Now at this point in time, you are probably thinking I’ve been hitting some fairly strong stuff to get to this state of mind, or I’ve completely lost the plot.

I can hear everyone thinking “So let me get this straight. You are going to test the patch by not testing the patch, so that you know the patch is working”. To which I’d reply, great you’ve got it. You are certainly a quick learner on this Zen Patching stuff!!! 🙂

Our R12 Patching Philosophy actually made our auditors jaws drop, not in terms of the Zen stuff (trust me, keep this stuff between yourself and myself please and maybe better not mention to your management or auditors……), but on the thoroughness of approach.

We always have five databases for our patching (at a minimum). This is probably a lot more than most have but let me explain why and you’ll probably want to then copy this model.

Our DBA Environment. This is where the patches are applied to make sure, well they actually apply. Believe it or not some patches from Oracle don’t even apply cleanly.

Our Patch Environment. This is where they are applied with a little bit of testing. OK we deviate a little from the Zen stuff, but give me a break……This makes sure they at least do what they say on the box without major functional failure.

Our development environment, which is always busy with daily activity by our development team , functional team and testers.

Our test environment which is always busy with daily activity by our users.

Our Production environment.  I’ve been pushing our company to drop this as it uses a lot of space and we hear most of our complaints from this database, but management insist it is important and needed. 🙂

We should also state our databases are pretty heavily used so application flows naturally are being used throughout development and test databases. We also apply any patches onto any other instances we have at that point in time, so that the patch is naturally tested by the simple day to day activity in as many places as possible, with a careful rollout to each environment.

Task to carry out =>
Return the R12 patching passage word for word, from "We always have" up to and including "by our users.". Work only from the R12 patching passage above.

Data for analysis =>
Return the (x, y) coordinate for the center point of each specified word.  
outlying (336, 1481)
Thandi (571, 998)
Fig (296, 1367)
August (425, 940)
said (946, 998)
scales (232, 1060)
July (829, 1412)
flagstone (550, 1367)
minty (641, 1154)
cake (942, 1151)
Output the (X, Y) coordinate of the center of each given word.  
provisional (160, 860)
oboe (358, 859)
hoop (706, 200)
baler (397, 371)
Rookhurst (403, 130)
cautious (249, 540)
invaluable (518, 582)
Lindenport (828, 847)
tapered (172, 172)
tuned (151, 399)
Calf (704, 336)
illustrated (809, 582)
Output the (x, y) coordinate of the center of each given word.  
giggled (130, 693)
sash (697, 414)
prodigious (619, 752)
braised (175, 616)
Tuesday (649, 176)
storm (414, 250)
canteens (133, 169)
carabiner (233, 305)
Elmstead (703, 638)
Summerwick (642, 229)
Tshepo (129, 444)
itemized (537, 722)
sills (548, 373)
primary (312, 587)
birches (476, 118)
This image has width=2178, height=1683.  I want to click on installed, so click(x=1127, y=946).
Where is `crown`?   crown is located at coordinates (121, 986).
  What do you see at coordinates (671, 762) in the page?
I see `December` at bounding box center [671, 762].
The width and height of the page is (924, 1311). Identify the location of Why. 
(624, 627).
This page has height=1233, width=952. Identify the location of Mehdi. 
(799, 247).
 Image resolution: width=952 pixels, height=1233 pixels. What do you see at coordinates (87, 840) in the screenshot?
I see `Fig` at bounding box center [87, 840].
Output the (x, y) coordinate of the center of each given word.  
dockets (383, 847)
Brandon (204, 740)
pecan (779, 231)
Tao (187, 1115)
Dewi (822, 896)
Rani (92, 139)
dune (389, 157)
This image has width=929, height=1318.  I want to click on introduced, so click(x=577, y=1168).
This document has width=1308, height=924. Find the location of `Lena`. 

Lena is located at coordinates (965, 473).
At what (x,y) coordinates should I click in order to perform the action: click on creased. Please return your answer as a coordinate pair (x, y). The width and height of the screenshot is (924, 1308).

Final answer =>
We always have five databases for our patching (at a minimum). This is probably a lot more than most have but let me explain why and you’ll probably want to then copy this model.

Our DBA Environment. This is where the patches are applied to make sure, well they actually apply. Believe it or not some patches from Oracle don’t even apply cleanly.

Our Patch Environment. This is where they are applied with a little bit of testing. OK we deviate a little from the Zen stuff, but give me a break……This makes sure they at least do what they say on the box without major functional failure.

Our development environment, which is always busy with daily activity by our development team , functional team and testers.

Our test environment which is always busy with daily activity by our users.